Удивленная Наталья посмотрела пристально на Бурмистрова. Поняв двусмысленность слов его, она встала и хотела идти за ним.
– Постой, постой, голубушка! – сказал слуга. – Мы тебя посадили сюда общим советом, так один я отпустить тебя не могу. Надобно прежде собрать всю дворню да потолковать.
– Разве ты не слыхал, дурачина, что боярин приказал привести ее сейчас же к нему?
– Воля твоя, господин честной, а один я отпустить ее не могу. Да чу! Кто-то идет по лестнице! – сказал слуга, подойдя к двери. – Никак, Сидор Терентьич! Он и есть. Изволь его спросить, а теперь наше дело сторона.
Слуга, пропустив Лыскова в его горницу, пошел вниз в сени, где он был дневальным.
Сидор Терентьевич остолбенел от удивления. Услышав от слуг, что Наталья заперта у него в комнате и что за нею прислал отец его какого-то стрелецкого пятисотенного, он вовсе не ожидал увидеть Бурмистрова в своей комнате.
– Послушай, бездельник! – сказал ему Василий. – Если ты пикнешь и помешаешь мне делать, что надобно, так я тебе снесу голову с плеч. Знаю, что я этим погублю себя, но тебе от этого легче не будет.
– Что это значит?.. Открытый разбой, что ли?
– Молчать, говорю я тебе! – сказал Василий, вынув саблю.
Лысков замолчал, дрожа от страха и злости, и внутренно жалел, что всех стрельцов, с которыми он ходил отыскивать Наталью, разослал в разные стороны для поисков. На храбрость холопов Милославского не мог он надеяться, зная притом, что Бурмистров всегда верно исполнял свои обещания.
– Проводи нас с Натальей Петровной за ворота. Только повторяю тебе: если ты не только словом, хоть знаком, изменишь нам и вздумаешь нас как-нибудь останавливать, я уж не пожалею ни себя, ни твоей головы. Даю в том честное слово, клянусь всеми святыми!

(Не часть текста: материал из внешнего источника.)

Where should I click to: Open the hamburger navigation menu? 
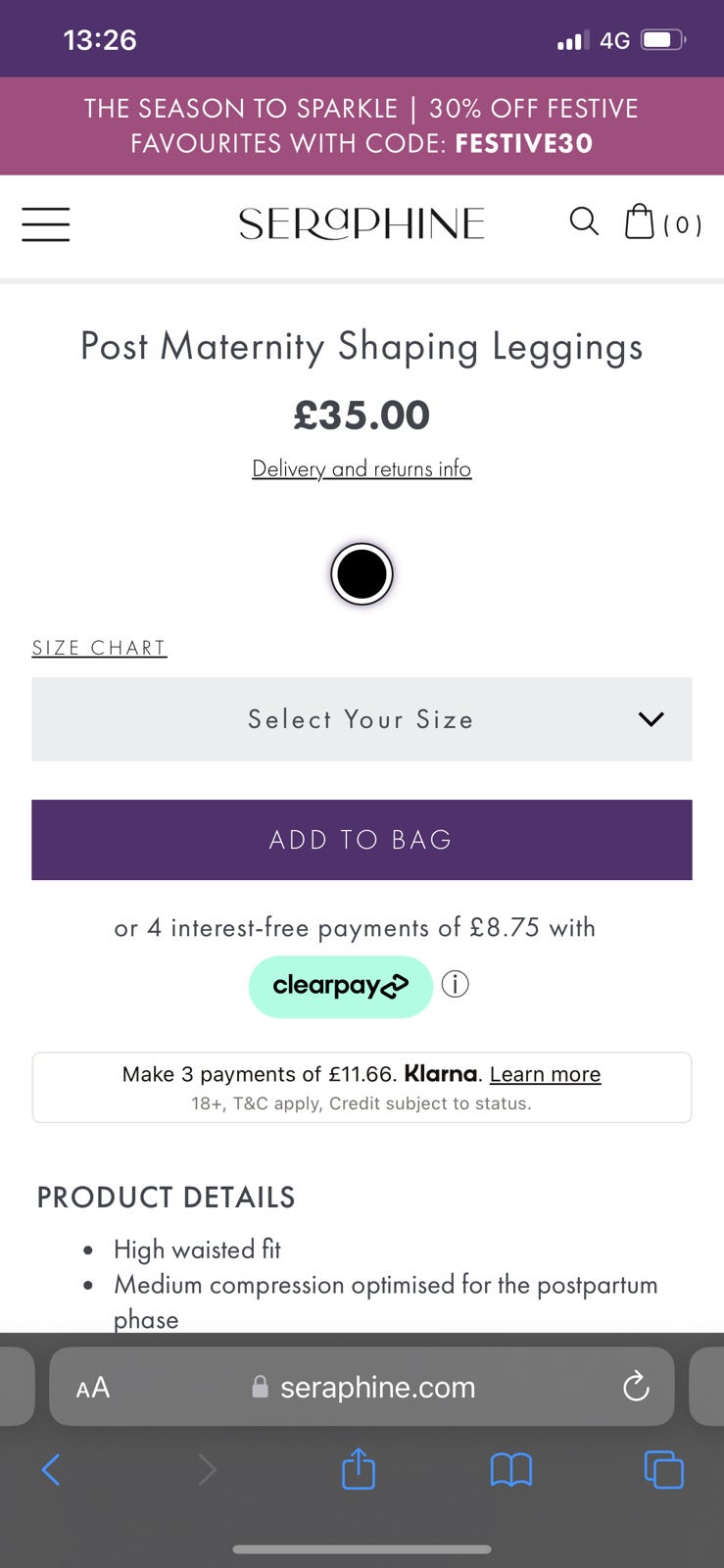pos(46,224)
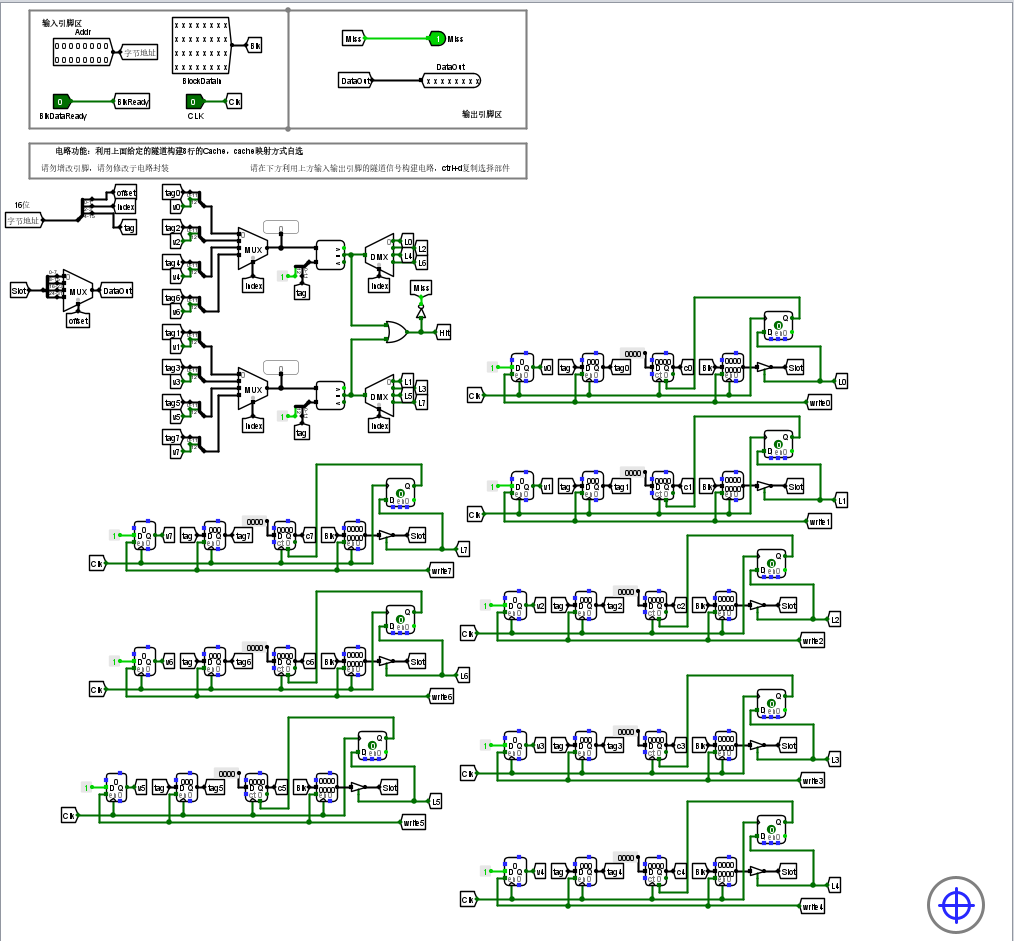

Вложив в ножны саблю и взяв Лыскова под руку, он пригласил Наталью идти перед ними и, увидев толпу слуг, которые собрались на дворе из любопытства, начал дружески с Лысковым разговаривать.
– Приходи же завтра ко мне обедать! Грешно забывать старых приятелей! – сказал он громко. – Не забудь, что жизнь твоя на волоске и что я никогда не изменял своему слову! – прибавил он шепотом.
Они вышли за ворота. Лысков, по приказанию Бурмистрова, отвязал от вереи лошадь Василья, и последний повел ее одною рукою за повода, держа другою Лыскова. Окруженные густою темнотою вечера, приблизились они к мосту. Тогда Бурмистров, опустив руку Лыскова, вскочил на лошадь, посадил Наталью вместе с собою и полетел как стрела.
– Держи! Грабеж! Разбой! – закричал во все горло Лысков.